The present housing crisis, however, has everyone re-thinking whether the borrowers are really getting well advised about the meaning of all these lending terms, prices, fees, etc. Hardly surprising given American’s thirst for debt and former “equity” in their homes.
The problem, however, should not be so prevalent in New York, where attorneys are still largely responsible for closing with clients and, presumably, advising them of the mortgage process.
Nevertheless, the policy makers don’t want anyone looking at them for the blame. So, the Department of Housing and Urban Development recently released a new set of rules designed to help homeowners understand the products they are borrowing against. The update modifies the Real Estate Settlement Procedures Act, known as RESPA (enacted 1974).
Various industry lobbyists, lenders and others involved in mortgage transactions opposed the new rules, but HUD pressed them through anyway. Note, however, that HUD officials still have no enforcement mechanisms to require or penalize non-compliance, but state and federal regulators could insist on “compliance” with the federal rules. Indeed, the threats of class actions may also “encourage” lenders to comply.

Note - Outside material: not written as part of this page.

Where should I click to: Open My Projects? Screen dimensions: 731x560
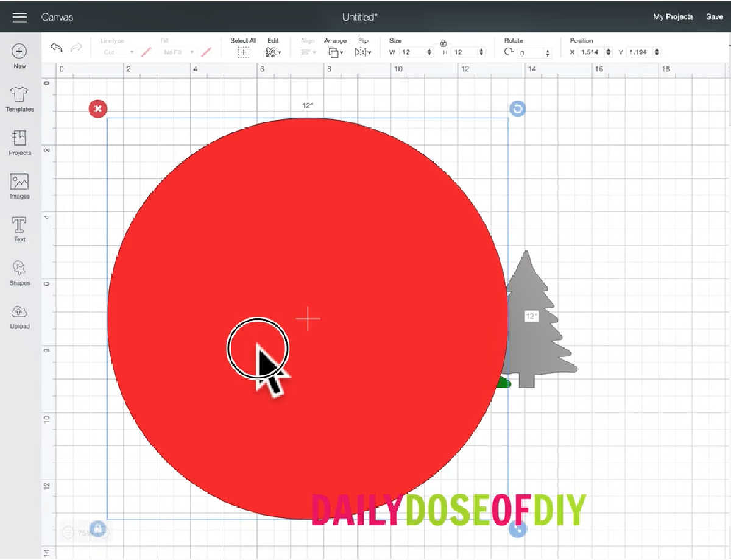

Now, in addition to the standard HUD form signed at closing, the revised “good-faith estimate” for borrowers will explain rates, fees, any prepayment penalties and the possibility of later increases in monthly payments. Fortunately, closing attorneys avoided having to orally read the disclosures to the closing participants!!
The new HUD-1 form (January 1, 2010) is designed to help consumers before they sign so that they can compare the promises made by the lender with what they are actually being charged at the closing. Again, borrowers will not have the opportunity to review the new forms at the comfort of their home kitchen, because they will only be given the HUD-1 form shortly before the closing. Why can’t we just get the Truth in Lending Document from all prospective Lenders so we can compare the Annual Percentage Rates for each particular loan.
The new form should also help consumers understand that the broker is being paid in fees, often called “yield spread premiums.”
The bottom line– hire competent New York real estate attorneys to represent you at your mortgage closing, or get a competent mortgage broker to explain the different products. Then, if you cannot pay the mortgage, expect to be foreclosed upon.